The task —
Pick out every line of the entries below that contains the string "width", matching case exactly, and copy each one.

Data shown —
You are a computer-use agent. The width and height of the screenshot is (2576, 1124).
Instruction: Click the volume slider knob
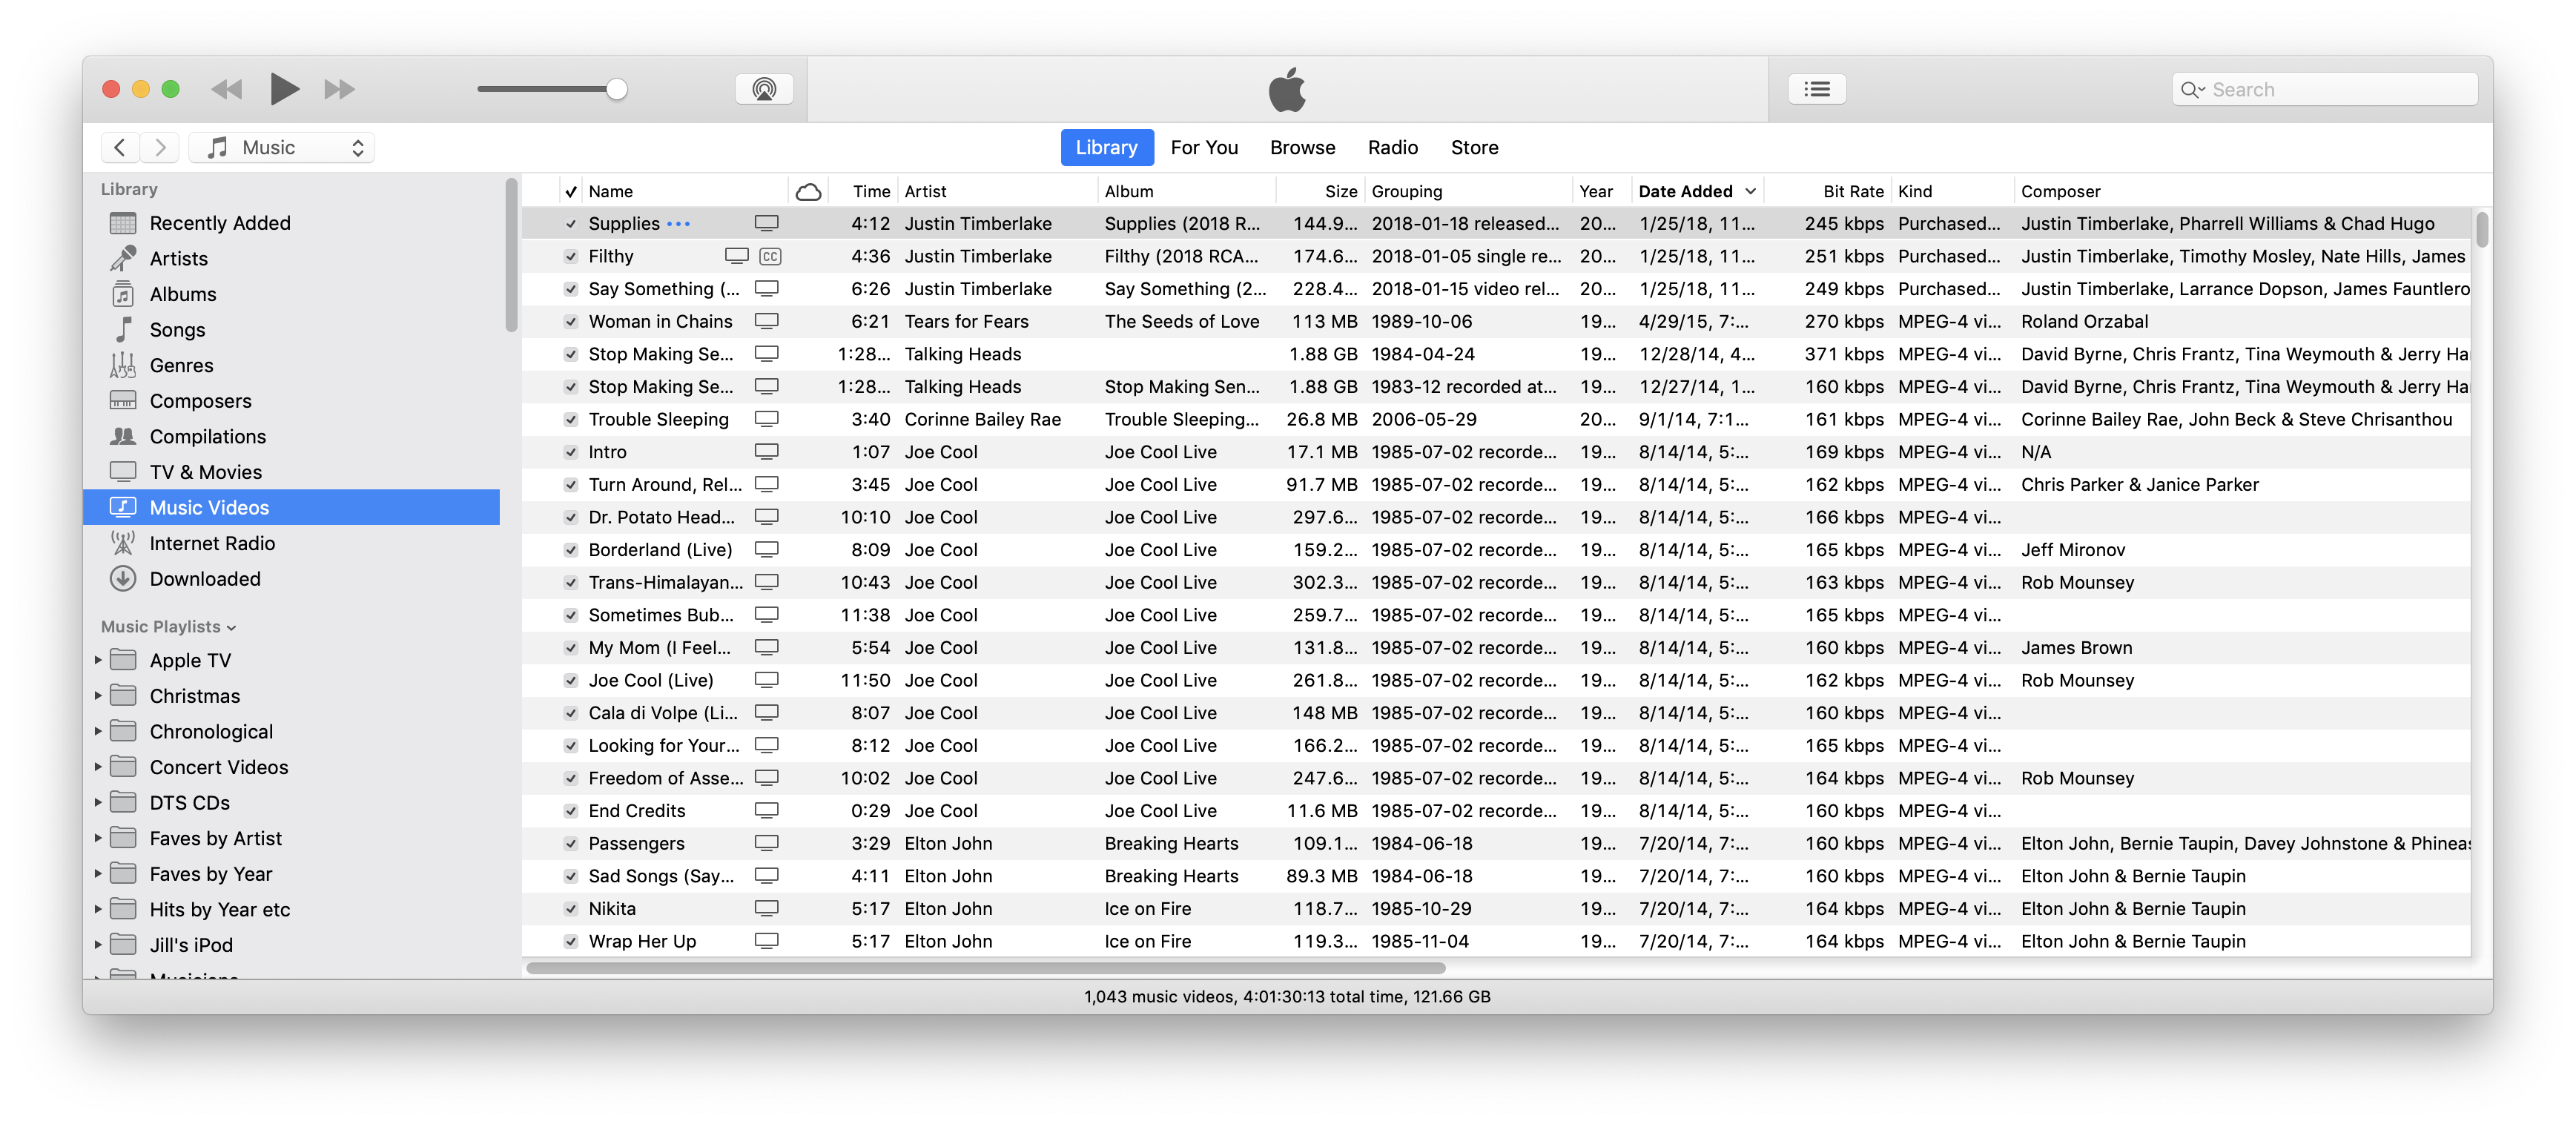point(617,90)
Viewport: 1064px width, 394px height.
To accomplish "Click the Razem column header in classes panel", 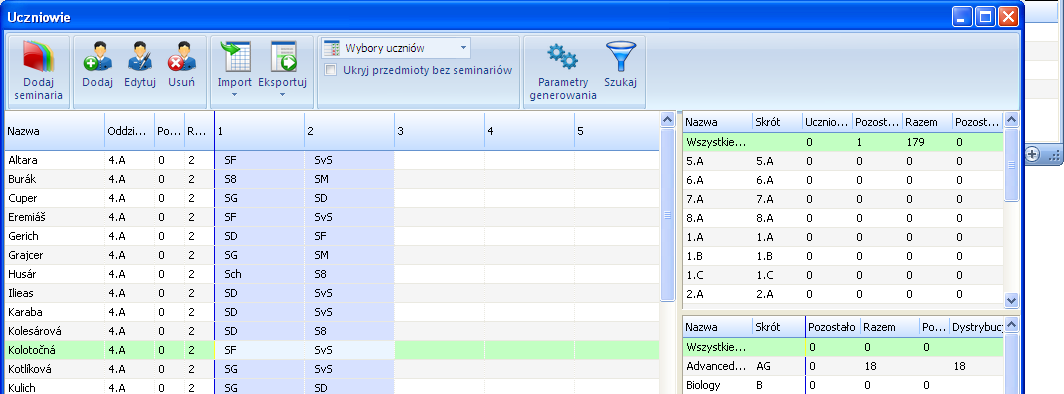I will pyautogui.click(x=926, y=122).

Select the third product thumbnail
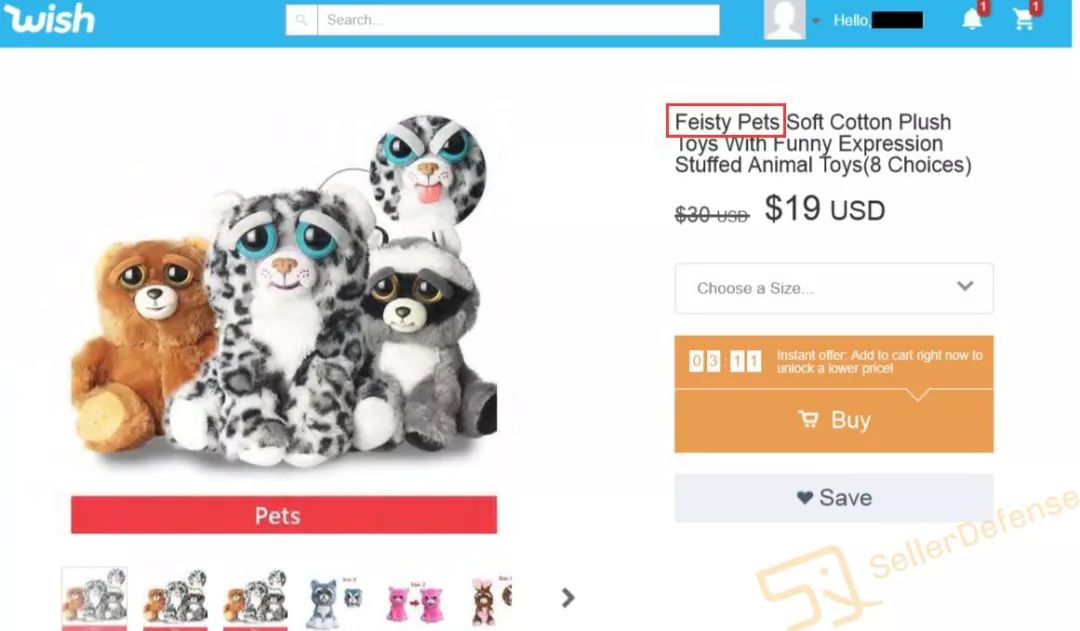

Right answer —
You are a computer-use agent. The width and height of the screenshot is (2576, 1124).
Viewport: 1064px width, 394px height.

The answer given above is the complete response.